CONDA: Continual Unsupervised Domain Adaptation Learning in Visual Perception for Self-Driving Cars
Thanh-Dat Truong, Pierce Helton, Ahmed Moustafa, Jackson David Cothren, Khoa Luu
TL;DR
This work addresses the challenge of continual unsupervised domain adaptation for semantic segmentation in autonomous driving, where models must adapt to new unlabeled domains without accessing prior training data. It introduces CONDA, combining an unsupervised target-domain loss with a distribution-shift regularizer, and models the prior prediction distribution $q(\mathbf{y})$ via a Bijective Network $G$ so that $\log p(\mathbf{y}) = \log \pi(\mathbf{z}) + \log\left|\frac{\partial G(\mathbf{y}, \theta_G)}{\partial \mathbf{y}}\right|$, with the prior $\pi$ chosen as Normal.

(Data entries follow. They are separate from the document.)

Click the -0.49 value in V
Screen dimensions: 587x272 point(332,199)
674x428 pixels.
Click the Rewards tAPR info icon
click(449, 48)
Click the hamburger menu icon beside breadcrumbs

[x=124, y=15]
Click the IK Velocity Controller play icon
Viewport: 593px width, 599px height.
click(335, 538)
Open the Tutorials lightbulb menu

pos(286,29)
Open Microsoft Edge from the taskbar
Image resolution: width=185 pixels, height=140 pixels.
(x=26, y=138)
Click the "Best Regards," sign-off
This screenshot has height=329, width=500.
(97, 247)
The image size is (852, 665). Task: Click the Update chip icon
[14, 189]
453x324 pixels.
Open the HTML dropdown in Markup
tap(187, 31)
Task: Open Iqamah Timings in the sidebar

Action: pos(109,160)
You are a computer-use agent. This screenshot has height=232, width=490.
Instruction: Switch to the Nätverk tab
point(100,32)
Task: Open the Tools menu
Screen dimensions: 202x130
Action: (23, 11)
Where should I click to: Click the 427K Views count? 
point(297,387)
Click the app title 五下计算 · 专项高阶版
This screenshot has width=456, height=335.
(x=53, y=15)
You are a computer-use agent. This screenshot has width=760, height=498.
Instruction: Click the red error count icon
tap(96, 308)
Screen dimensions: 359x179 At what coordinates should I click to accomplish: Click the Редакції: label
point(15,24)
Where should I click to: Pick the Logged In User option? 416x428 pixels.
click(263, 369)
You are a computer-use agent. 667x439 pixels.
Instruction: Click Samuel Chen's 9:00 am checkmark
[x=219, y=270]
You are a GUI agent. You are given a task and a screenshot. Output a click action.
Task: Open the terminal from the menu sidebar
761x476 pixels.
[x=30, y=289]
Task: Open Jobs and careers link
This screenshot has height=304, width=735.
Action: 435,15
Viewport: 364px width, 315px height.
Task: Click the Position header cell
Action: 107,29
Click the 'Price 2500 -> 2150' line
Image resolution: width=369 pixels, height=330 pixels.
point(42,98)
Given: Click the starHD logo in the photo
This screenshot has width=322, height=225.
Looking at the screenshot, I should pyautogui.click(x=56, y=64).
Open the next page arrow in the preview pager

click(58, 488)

The distribution-shift term is formulated as an upper bound of the KL divergence, $D_{MaL}(p(\mathbf{y}), q(\mathbf{y})) = - \mathbb{E}_{\mathbf{y} \sim p(\mathbf{y})} \log q(\mathbf{y})$, enabling learning without source data. A multi-scale invertible bijector models $q(\mathbf{y})$, facilitating the capture of global segmentation structure and enabling effective regularization during continual updates. Experimental results on GTA5→Cityscapes→IDD→Mapillary show state-of-the-art performance in continual UDDA, with consistent mIoU gains over baselines and notable per-class improvements, highlighting the practical potential of privacy-preserving continual adaptation for real-world self-driving perception systems.
Abstract
Although unsupervised domain adaptation methods have achieved remarkable performance in semantic scene segmentation in visual perception for self-driving cars, these approaches remain impractical in real-world use cases. In practice, the segmentation models may encounter new data that have not been seen yet. Also, the previous data training of segmentation models may be inaccessible due to privacy problems. Therefore, to address these problems, in this work, we propose a Continual Unsupervised Domain Adaptation (CONDA) approach that allows the model to continuously learn and adapt with respect to the presence of the new data. Moreover, our proposed approach is designed without the requirement of accessing previous training data. To avoid the catastrophic forgetting problem and maintain the performance of the segmentation models, we present a novel Bijective Maximum Likelihood loss to impose the constraint of predicted segmentation distribution shifts. The experimental results on the benchmark of continual unsupervised domain adaptation have shown the advanced performance of the proposed CONDA method.